Task instructions ->
Format the records below as a numbered list, from the first line down through the line containing "The height and width of the screenshot is (868, 1392).", both included, and leave out blank lines.

Available records ->

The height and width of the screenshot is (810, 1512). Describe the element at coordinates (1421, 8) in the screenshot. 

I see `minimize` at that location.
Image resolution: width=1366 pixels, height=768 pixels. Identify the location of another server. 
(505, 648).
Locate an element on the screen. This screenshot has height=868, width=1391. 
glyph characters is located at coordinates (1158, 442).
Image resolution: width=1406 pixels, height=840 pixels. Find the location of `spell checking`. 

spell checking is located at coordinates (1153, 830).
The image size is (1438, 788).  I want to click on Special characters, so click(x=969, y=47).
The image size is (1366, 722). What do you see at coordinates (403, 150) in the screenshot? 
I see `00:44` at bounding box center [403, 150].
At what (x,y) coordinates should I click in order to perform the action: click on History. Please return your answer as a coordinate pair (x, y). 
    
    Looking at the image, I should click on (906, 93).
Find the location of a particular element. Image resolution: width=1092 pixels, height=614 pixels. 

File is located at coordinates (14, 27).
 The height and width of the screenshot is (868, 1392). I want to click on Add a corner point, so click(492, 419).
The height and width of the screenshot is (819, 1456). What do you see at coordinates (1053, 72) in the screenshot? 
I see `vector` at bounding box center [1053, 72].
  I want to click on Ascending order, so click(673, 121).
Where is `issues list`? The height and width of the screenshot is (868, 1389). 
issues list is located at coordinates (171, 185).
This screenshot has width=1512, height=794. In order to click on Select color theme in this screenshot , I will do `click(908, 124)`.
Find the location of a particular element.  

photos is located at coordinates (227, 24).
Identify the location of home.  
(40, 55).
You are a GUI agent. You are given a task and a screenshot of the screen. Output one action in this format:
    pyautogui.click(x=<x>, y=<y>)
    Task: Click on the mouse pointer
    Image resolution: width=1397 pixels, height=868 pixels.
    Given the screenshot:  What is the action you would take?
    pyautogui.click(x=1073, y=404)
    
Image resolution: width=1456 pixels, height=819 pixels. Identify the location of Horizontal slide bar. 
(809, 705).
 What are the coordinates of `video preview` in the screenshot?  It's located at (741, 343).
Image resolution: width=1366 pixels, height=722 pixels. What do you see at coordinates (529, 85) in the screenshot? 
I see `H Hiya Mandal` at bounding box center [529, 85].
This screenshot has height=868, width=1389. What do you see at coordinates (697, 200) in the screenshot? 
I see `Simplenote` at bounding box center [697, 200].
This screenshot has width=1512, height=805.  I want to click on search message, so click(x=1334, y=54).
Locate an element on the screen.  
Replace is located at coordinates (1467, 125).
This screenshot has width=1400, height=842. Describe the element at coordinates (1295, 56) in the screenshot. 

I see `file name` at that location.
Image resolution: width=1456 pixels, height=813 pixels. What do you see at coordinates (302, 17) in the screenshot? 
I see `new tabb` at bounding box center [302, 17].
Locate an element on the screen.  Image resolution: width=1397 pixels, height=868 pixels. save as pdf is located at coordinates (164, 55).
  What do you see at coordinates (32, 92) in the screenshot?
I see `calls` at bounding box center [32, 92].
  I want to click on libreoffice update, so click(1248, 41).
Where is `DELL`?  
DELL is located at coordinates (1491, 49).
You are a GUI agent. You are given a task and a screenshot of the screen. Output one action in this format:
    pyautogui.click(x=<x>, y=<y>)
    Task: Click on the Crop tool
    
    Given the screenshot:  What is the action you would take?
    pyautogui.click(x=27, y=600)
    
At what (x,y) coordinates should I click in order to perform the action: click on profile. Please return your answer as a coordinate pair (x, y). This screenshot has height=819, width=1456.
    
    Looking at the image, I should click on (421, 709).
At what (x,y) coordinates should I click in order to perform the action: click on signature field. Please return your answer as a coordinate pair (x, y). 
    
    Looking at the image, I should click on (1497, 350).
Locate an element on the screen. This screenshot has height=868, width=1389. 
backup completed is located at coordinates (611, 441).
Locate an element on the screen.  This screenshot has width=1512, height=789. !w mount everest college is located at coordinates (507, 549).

Response to this exercise ->
1. The height and width of the screenshot is (810, 1512). Describe the element at coordinates (1421, 8) in the screenshot. 
2. I see `minimize` at that location.
3. Image resolution: width=1366 pixels, height=768 pixels. Identify the location of another server. 
4. (505, 648).
5. Locate an element on the screen. This screenshot has height=868, width=1391. 
6. glyph characters is located at coordinates (1158, 442).
7. Image resolution: width=1406 pixels, height=840 pixels. Find the location of `spell checking`. 
8. spell checking is located at coordinates (1153, 830).
9. The image size is (1438, 788).  I want to click on Special characters, so click(x=969, y=47).
10. The image size is (1366, 722). What do you see at coordinates (403, 150) in the screenshot? 
11. I see `00:44` at bounding box center [403, 150].
12. At what (x,y) coordinates should I click in order to perform the action: click on History. Please return your answer as a coordinate pair (x, y). 
13.     Looking at the image, I should click on (906, 93).
14. Find the location of a particular element. Image resolution: width=1092 pixels, height=614 pixels. 
15. File is located at coordinates (14, 27).
16.  The height and width of the screenshot is (868, 1392). I want to click on Add a corner point, so click(492, 419).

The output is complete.